## Exercise prompt
Please update the rows from their start through the line containing "[x=21, y=410]", swapping "Screen dimensions" for "Display size" and keeping everything else unchanged. Leave the pictures out of your answer.
===== Raw records
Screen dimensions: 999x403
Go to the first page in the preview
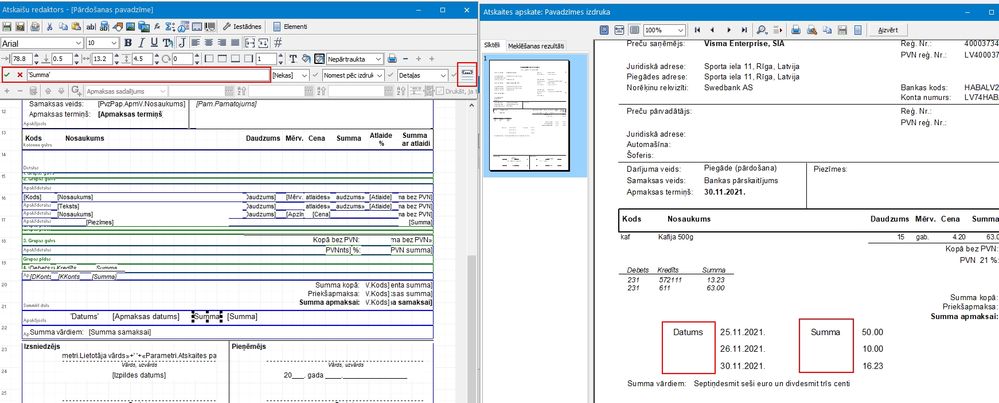click(696, 31)
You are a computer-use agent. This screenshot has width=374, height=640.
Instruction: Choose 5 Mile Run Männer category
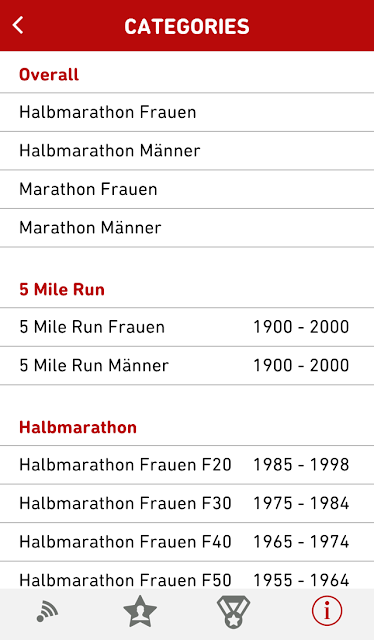[187, 365]
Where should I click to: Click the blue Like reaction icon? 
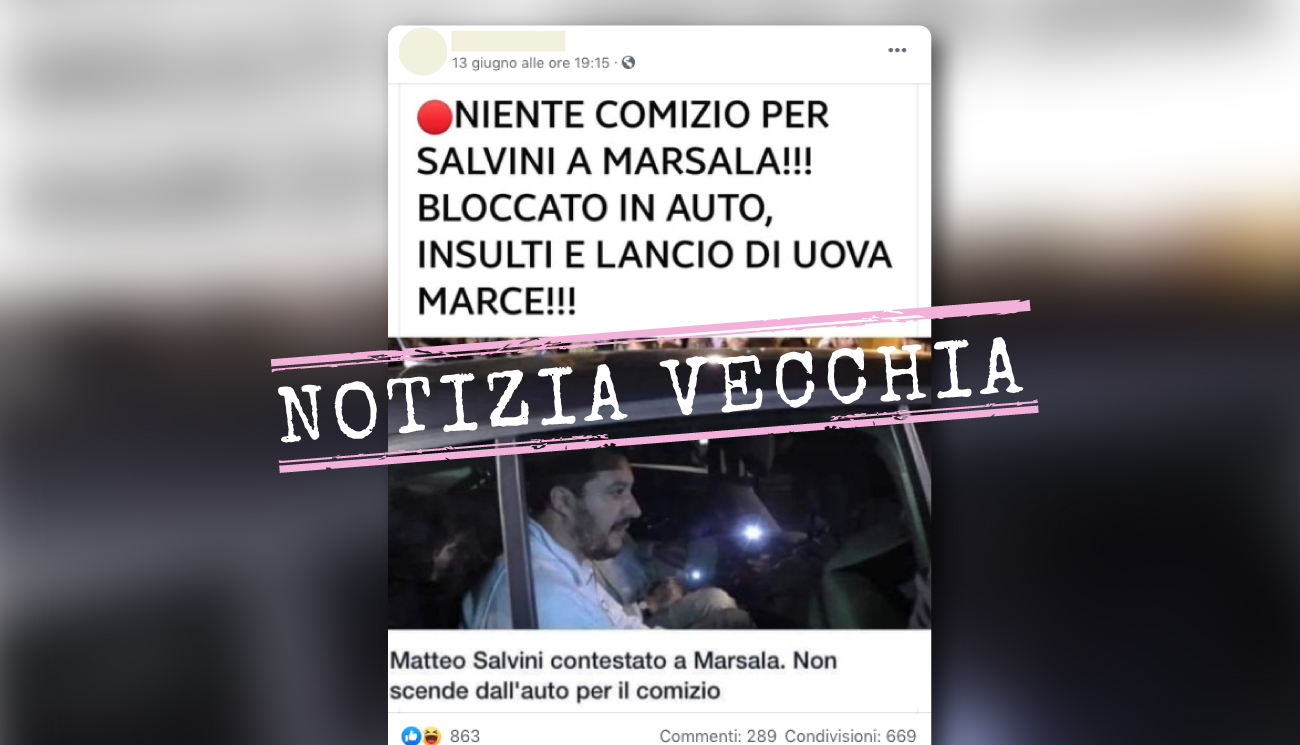(411, 736)
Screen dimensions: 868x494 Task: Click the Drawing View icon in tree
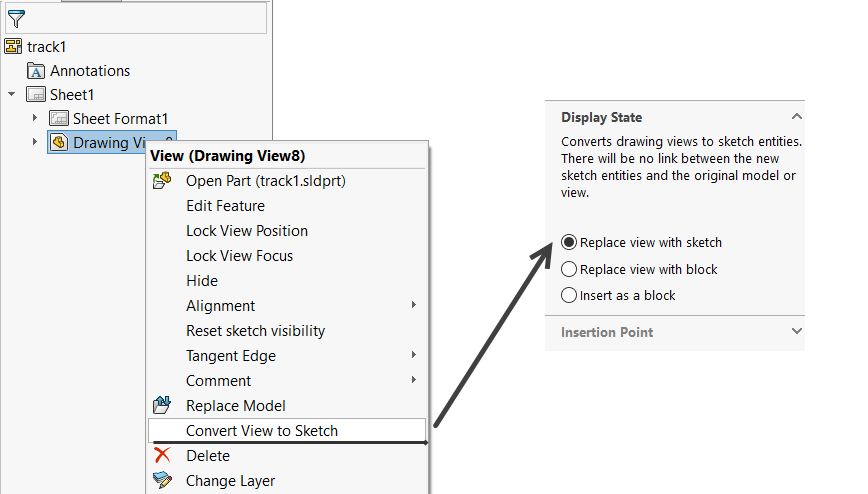(59, 142)
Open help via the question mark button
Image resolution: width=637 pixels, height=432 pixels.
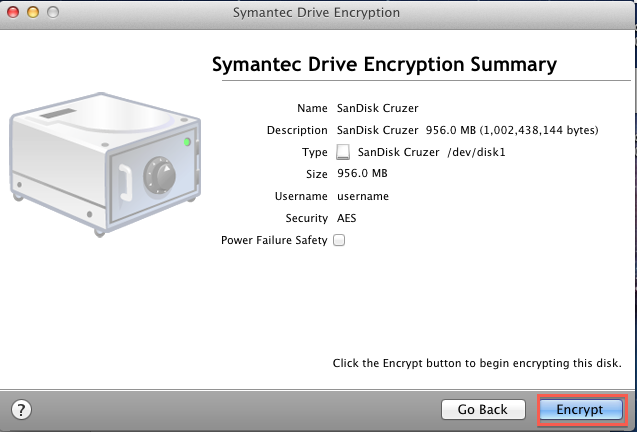[x=21, y=410]
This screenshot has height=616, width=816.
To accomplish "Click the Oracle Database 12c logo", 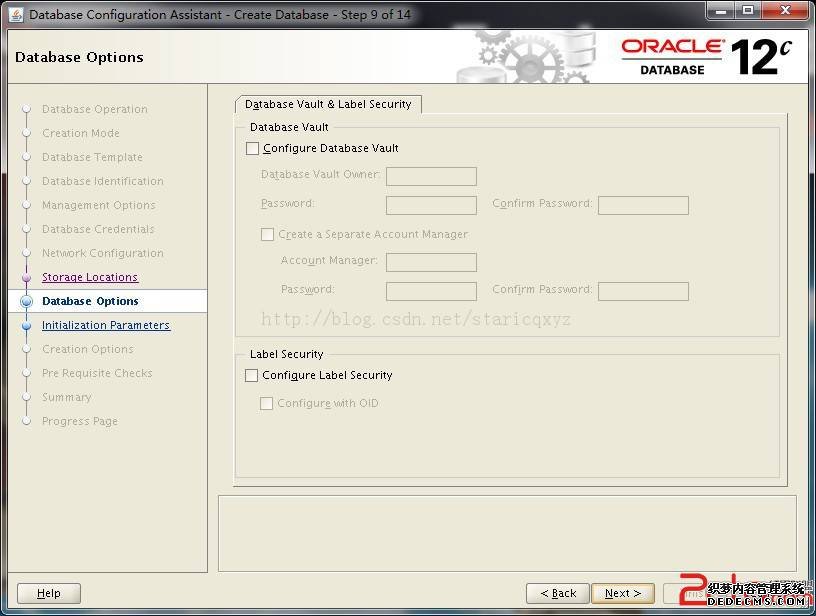I will (x=706, y=56).
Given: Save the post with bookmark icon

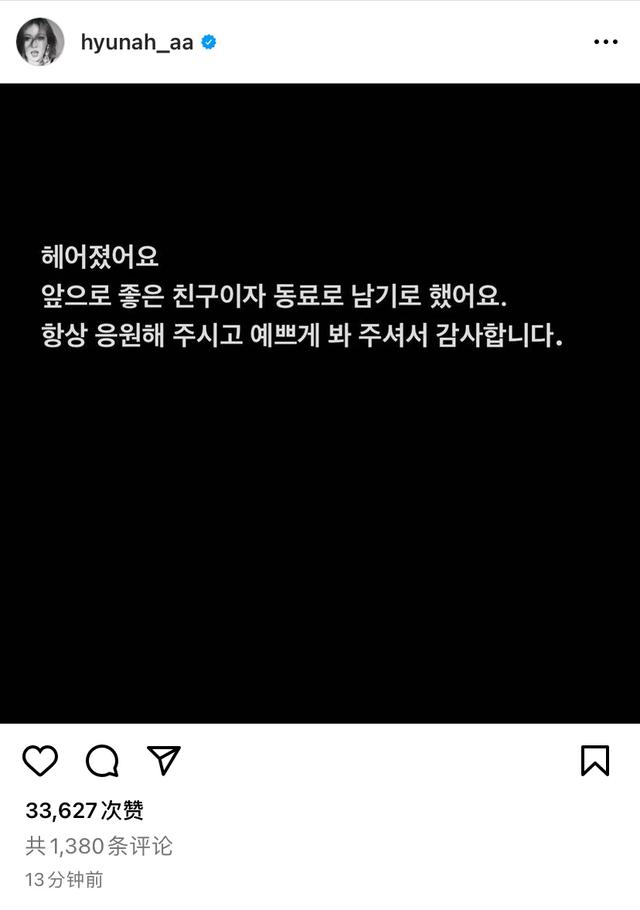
==========
## Written solution
Display size: 999x403
Go to the first page in the preview
click(696, 31)
You are a computer-use agent. This screenshot has width=374, height=640.
Instruction: Choose 5 Mile Run Männer category
[187, 365]
Where should I click to: Click the blue Like reaction icon? 
(411, 736)
Display size: 868x494 Task: Click the Drawing View icon in tree
(59, 142)
Open help via the question mark button
Image resolution: width=637 pixels, height=432 pixels.
[x=21, y=410]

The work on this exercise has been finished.